• WHAT THE EXERCISE ASKS:
Check each line of the material below for the string "field", then report how many lines have it, and nothing else.

[[ GIVEN DATA, beginning ]]

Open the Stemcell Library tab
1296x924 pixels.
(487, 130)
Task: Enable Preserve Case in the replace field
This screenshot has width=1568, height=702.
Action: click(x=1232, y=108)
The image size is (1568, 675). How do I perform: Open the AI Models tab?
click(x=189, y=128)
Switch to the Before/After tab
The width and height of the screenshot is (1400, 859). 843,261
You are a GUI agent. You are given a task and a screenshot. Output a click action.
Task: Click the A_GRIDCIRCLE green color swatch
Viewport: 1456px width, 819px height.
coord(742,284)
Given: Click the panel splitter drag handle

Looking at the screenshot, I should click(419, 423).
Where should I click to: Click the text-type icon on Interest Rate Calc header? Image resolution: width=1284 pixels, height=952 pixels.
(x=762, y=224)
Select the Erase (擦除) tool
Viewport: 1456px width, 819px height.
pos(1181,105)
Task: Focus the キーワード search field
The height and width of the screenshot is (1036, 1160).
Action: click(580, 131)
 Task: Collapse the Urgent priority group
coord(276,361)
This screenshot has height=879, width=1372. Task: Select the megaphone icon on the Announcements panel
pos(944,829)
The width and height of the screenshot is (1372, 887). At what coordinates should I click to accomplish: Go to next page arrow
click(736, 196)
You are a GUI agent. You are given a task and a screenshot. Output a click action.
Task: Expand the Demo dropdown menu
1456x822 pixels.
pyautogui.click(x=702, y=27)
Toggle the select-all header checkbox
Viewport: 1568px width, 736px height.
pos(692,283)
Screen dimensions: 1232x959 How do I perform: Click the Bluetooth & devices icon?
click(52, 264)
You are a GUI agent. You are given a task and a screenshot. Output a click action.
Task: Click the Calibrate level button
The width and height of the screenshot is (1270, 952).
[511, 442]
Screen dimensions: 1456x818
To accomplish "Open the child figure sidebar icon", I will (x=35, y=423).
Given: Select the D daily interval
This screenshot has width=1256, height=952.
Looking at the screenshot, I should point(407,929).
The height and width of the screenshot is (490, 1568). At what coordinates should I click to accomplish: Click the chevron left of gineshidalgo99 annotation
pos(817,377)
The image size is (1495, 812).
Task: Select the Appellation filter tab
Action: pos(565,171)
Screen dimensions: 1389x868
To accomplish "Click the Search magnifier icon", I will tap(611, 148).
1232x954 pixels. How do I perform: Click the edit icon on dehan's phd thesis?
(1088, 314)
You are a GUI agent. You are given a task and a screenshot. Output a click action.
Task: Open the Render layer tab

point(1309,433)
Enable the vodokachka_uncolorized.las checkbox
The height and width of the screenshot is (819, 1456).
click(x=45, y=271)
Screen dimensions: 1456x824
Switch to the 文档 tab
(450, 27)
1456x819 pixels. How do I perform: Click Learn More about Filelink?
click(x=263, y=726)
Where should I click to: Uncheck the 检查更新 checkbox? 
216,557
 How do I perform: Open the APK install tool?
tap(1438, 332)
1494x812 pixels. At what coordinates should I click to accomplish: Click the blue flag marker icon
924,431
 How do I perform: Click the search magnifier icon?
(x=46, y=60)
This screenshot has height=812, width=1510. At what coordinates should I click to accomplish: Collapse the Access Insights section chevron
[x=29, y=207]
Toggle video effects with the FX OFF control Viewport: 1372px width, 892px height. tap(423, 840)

[[ GIVEN DATA, end ]]

• OUTPUT FOR THIS TASK:
2